There was an error in my working at the final step. It should say 2ρ/7.

 

[eminem14]

That's correct if dL is a vector. But the charge on an element length |dL| is ρ|dL| = ρ√(dx²+dy²). Given that in this case dy=-dx, that reduces to ρ√2.dx. OTOH, dx+dy reduces to zero!

You effectively turned |dL| into 2dx, getting √2 times the correct answer.

So the correct answer is which? And how would it work out using my method? (E(0,0,0) due to the linear charge as a vector?)
could u show me the correct steps (just a modification of what i did)?

 

[haruspex]

So the correct answer is which? And how would it work out using my method? (E(0,0,0) due to the linear charge as a vector?)
could u show me the correct steps (just a modification of what i did)?

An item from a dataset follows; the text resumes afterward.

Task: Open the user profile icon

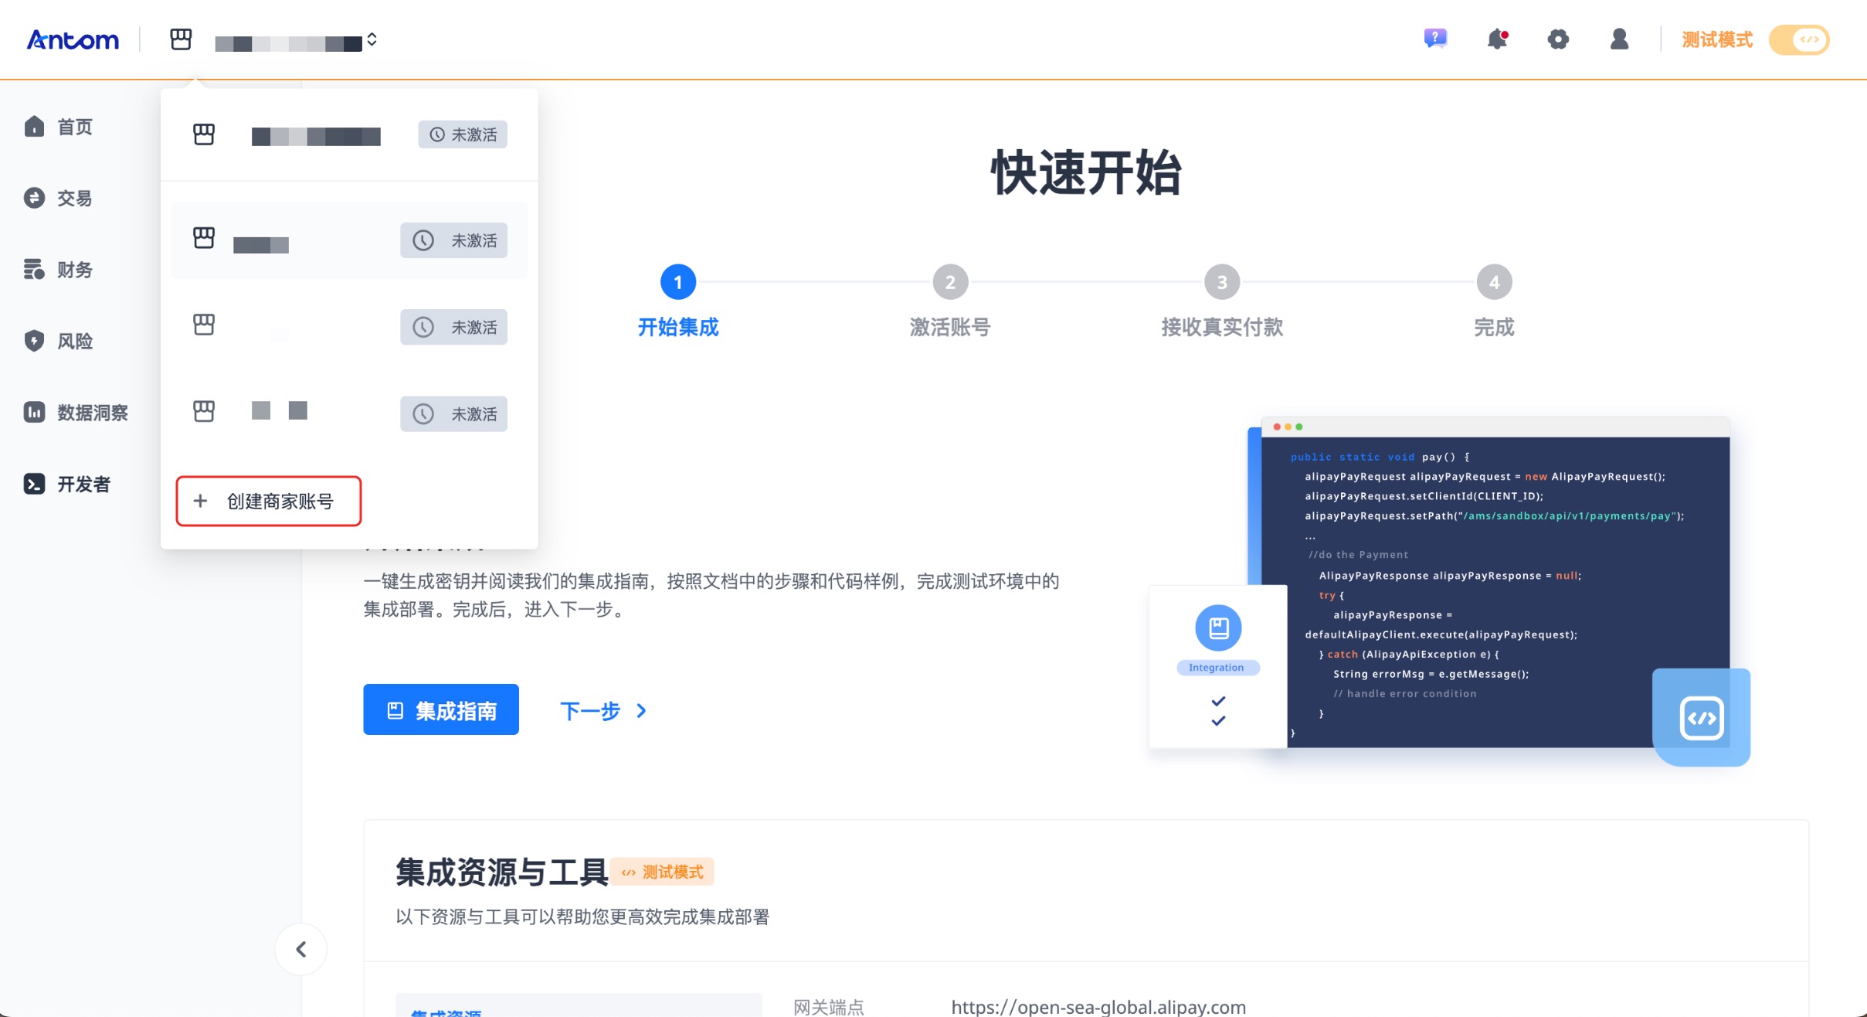Action: [x=1618, y=39]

If you simply change your dx+dy to dx√2 (which you understand, yes?) I think you'll get the right answer. Whether the rest of your method is right I can't tell since you didn't post the details of what you did.

 

[eminem14]

If you simply change your dx+dy to dx√2 (which you understand, yes?) I think you'll get the right answer. Whether the rest of your method is right I can't tell since you didn't post the details of what you did.

E= k∫p_L*dL*R/(R_mag^3). so that would mean (√2*k*ρ_L)/(R_mag^3) * ∫R dx ?

1. Is the upper limit of the integral L which is √(7^2 + 7^2) = 7√2 ?

2. Since R = -3.5i -3.5j that would mean: ∫R dx= -3.5∫dx -3.5 ∫(-dx) (Because dy=-dx) →∫R dx=0

that doesn't make any sense. Where's the mistake?

 

[haruspex]

E= k∫p_L*dL*R/(R_mag^3). so that would mean (√2*k*ρ_L)/(R_mag^3) * ∫R dx ?
R = -3.5i -3.5j

Isn't R the vector from the element of the line charge to the origin, -xi-yj? It varies as x varies, and so does its magnitude. How do you move the R_mag^-3 term out of the integral?

 

[eminem14]

Isn't R the vector from the element of the line charge to the origin, -xi-yj? It varies as x varies, and so does its magnitude. How do you move the R_mag^-3 term out of the integral?

R is the vector pointing to the midpoint of the line charge from the origin. if the midpoint of the line charge is at (3.5, 3.5, 0) then R would be < 0 - 3.5, 0 - 3.5, 0 - 0 > ∴ R= -3.5 i -3.5 j

Regarding R_mag^-3 , the magnitude of R is a constant so it can be out of the integral

thats how the code does it

 

[haruspex]

R is the vector pointing to the midpoint of the line charge from the origin.

Then I am at a loss for how you arrive at the integral you posted. It makes the whole integrand a constant.